REQUIRED TASK: Write the rows between the line holding "Where should I" and the line holding "Action: [1643, 21]", inclusive, as a JSON list of strings with one string per line, skipping blank lines and leaving out the pictures.

GIVEN RECORDS:
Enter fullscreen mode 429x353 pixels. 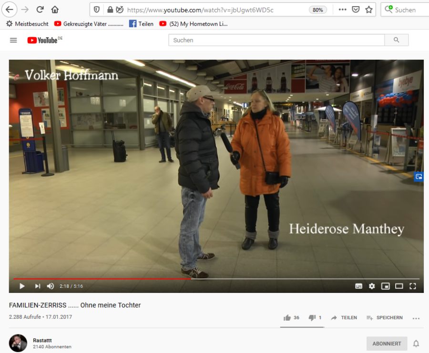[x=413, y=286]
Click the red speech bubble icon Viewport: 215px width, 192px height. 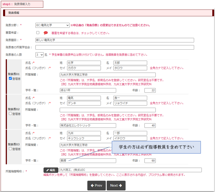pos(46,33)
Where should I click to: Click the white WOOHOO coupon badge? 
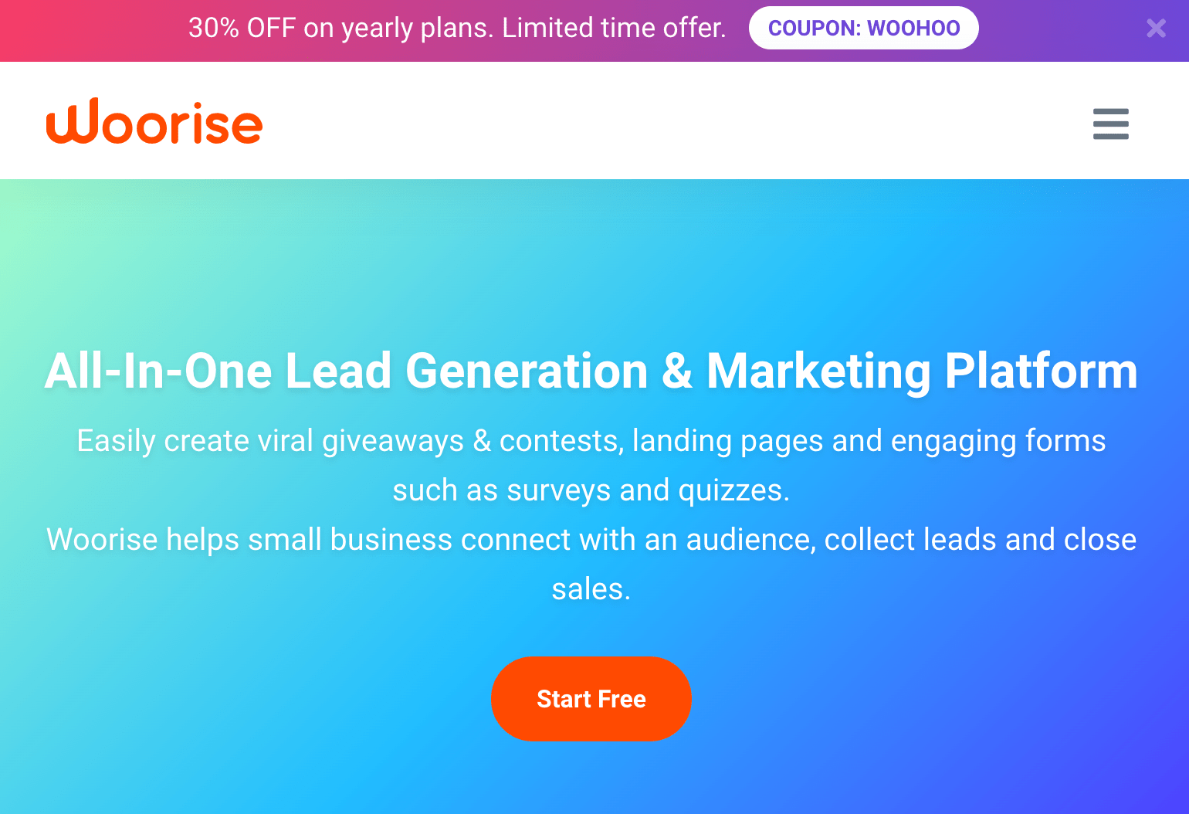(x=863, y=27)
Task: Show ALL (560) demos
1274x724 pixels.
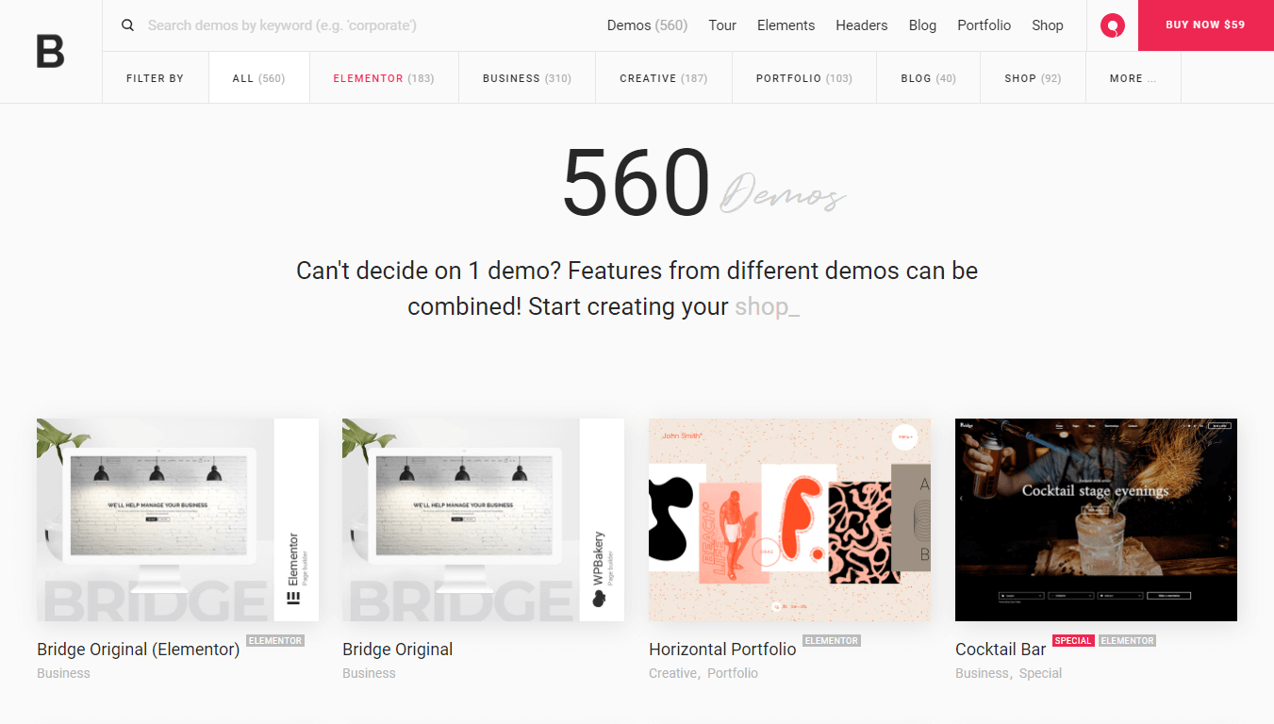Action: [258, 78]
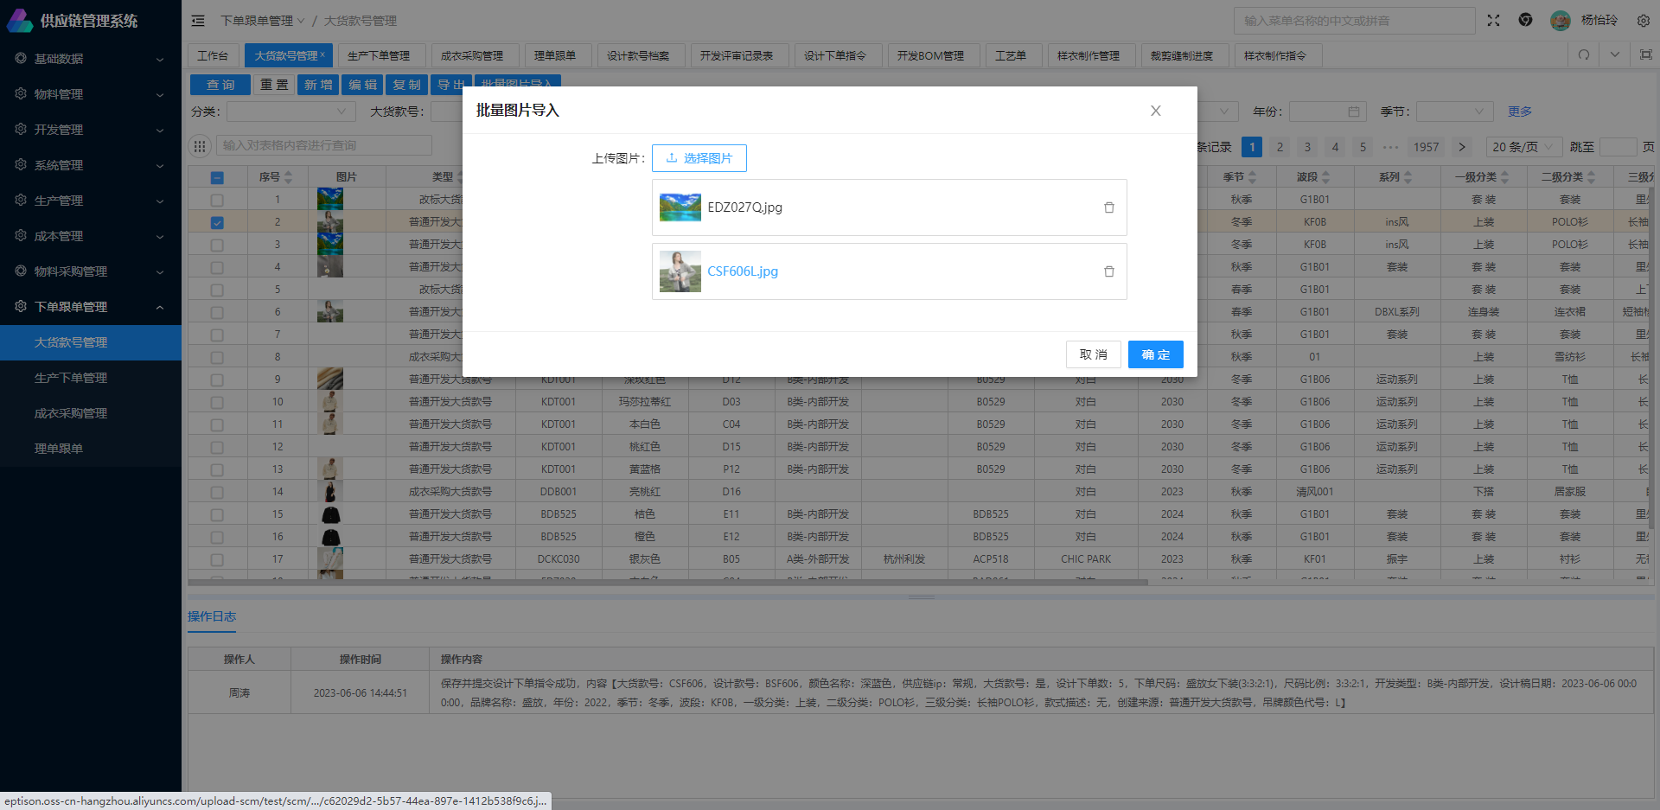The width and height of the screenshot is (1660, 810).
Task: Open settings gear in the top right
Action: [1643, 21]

==

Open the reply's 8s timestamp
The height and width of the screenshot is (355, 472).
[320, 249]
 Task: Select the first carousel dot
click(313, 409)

* * *

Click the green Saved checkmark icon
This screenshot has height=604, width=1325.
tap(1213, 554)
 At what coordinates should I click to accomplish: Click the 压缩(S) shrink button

EXERCISE OUTPUT:
[
  "Where should I click to: Click the white WOOHOO coupon badge? ",
  "(x=863, y=27)",
  "Task: Show ALL (560) demos",
  "1274x724 pixels.",
  "Action: [258, 78]",
  "The width and height of the screenshot is (1660, 810).",
  "Task: Open settings gear in the top right",
  "Action: [1643, 21]"
]